Bringing the memoir of Hollywood Legend Robert Evans to the stage was always going to be a challenge. How to do justice to the sweep of the story, from lowly women’s clothing salesman to tinseltown mover and shaker, without the infinite temporal and spatial possibilities of the man’s signature medium?
The answer is Simon McBurney’s Complicite; a company that takes live video, text, audio and performance and folds them into one mesmerising package. The Kid Stays in the Picture is a breathless, kinetic piece of theatre that takes its thematic cues from film, not least Evan’s signature work – Rosemary’s Baby, The Godfather, here employed as thumping great metaphors for his private life and business practices.
McBurney’s production uses the mantra impressed on Evans by Hollywood heavyweights like Darryl Zanuck and Charles Bluhdorn as its starting point – namely what’s real isn’t nearly as important as what looks real.
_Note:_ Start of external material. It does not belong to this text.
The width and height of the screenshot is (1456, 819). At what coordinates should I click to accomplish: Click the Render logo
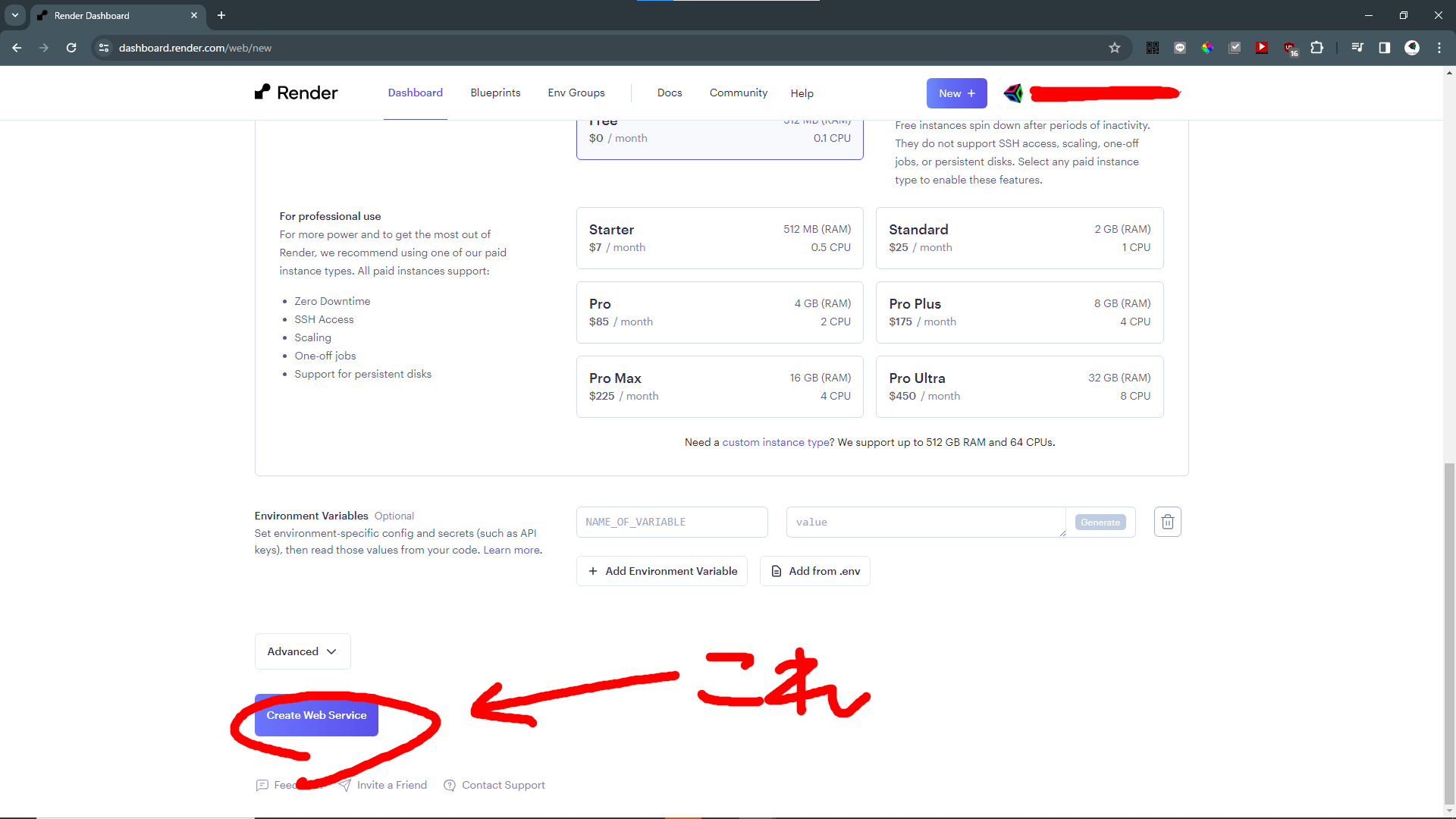coord(296,93)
This is the structuring principle of American cinema, the philosophy of “printing the legend” as famously espoused by John Ford.
Evans’ career began in the shadow of the Golden Age and reached its peak with the American New Wave. In between, there was the counterculture and blowback like the Manson Family murders, which Evans narrowly avoided on account of being too busy to attend Sharon Tate’s fateful social. It’s a story full of colour, noise, monstrous egos and big money, serving magnificent artifice. Complicite’s approach, a great audio visual showcase, is therefore styled in tribute rather than born of any desire to deconstruct or strip back the man under glass.
The legend is what you pay for and the legend is what you get, with all the zing and brio preserved from the page. The myth maker is given his own all-American myth, Complicite’s complicity signalled with heightened recreations of all the key figures, as Evans recalled them, including one-time wife and actress Ali MacGraw, here indistinguishable from her Love Story persona.
It’s fast, perhaps frivolous; a show with no time to ponder the more tragic elements of Evans’ life – his legacy of relationship failure, the drugs, the murder of Roy Radin – but in a life this packed and dedicated to illusion, who’s got the time or the information? Ultimately, McBurney puts on a great show and leaves the audience basking in the aura of a self-mythologising honcho. One imagines the man Joe Eszterhas called “the devil” will have no complaints.